[START OF Excerpt provided]

We check if your website is reachable on HTTPS.

If so, we also check in the below subtests whether HTTPS is configured sufficiently secure in conformance with the 'IT Security Guidelines for Transport Layer Security (TLS) v2.1' from NCSC-NL.

HTTPS guarantees the confidentiality and integrity of the exchanged information. Because it is situation depended how (privacy) sensitive and valuable information is, a secure HTTPS configuration is important for every website. Even trivial, public information could be extremely sensitive and valuable for a user.

Note on IPv6/IPv4: for performance reasons all tests in the category 'Secure connection (HTTPS)' only run for the first available IPv6 and IPv4 address.

We check if your web server automatically redirects visitors from HTTP to HTTPS on the same domain (through a 3xx redirect status code like 301 and 302), or if it offers support for only HTTPS and not for HTTP.

[END OF Excerpt provided]

*Stated task A:* Can you rewrite the paragraph of the HTTPS test description that begins "HTTPS guarantees the confidentiality" more briefly while keeping its main facts?
*Stated task B:* Could you output the passage of the HTTPS test description starting at "We check if your website" and ending at "for a user."?

[START OF Data segment]

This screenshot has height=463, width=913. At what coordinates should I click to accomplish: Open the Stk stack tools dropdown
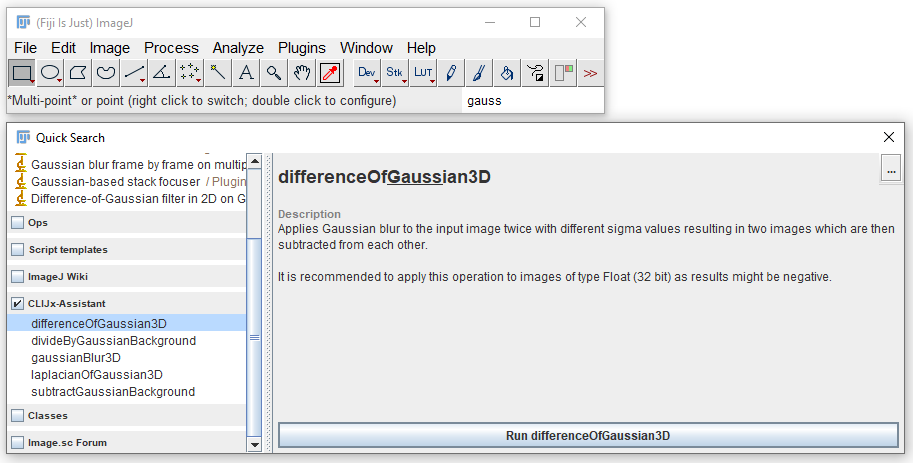tap(395, 73)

[END OF Data segment]

*Right answer A:* HTTPS protects the confidentiality and integrity of exchanged information. Because how sensitive and valuable information is depends on the situation, every website needs a secure HTTPS configuration. Even trivial public information can be highly sensitive and valuable to a user.

*Right answer B:*
We check if your website is reachable on HTTPS.

If so, we also check in the below subtests whether HTTPS is configured sufficiently secure in conformance with the 'IT Security Guidelines for Transport Layer Security (TLS) v2.1' from NCSC-NL.

HTTPS guarantees the confidentiality and integrity of the exchanged information. Because it is situation depended how (privacy) sensitive and valuable information is, a secure HTTPS configuration is important for every website. Even trivial, public information could be extremely sensitive and valuable for a user.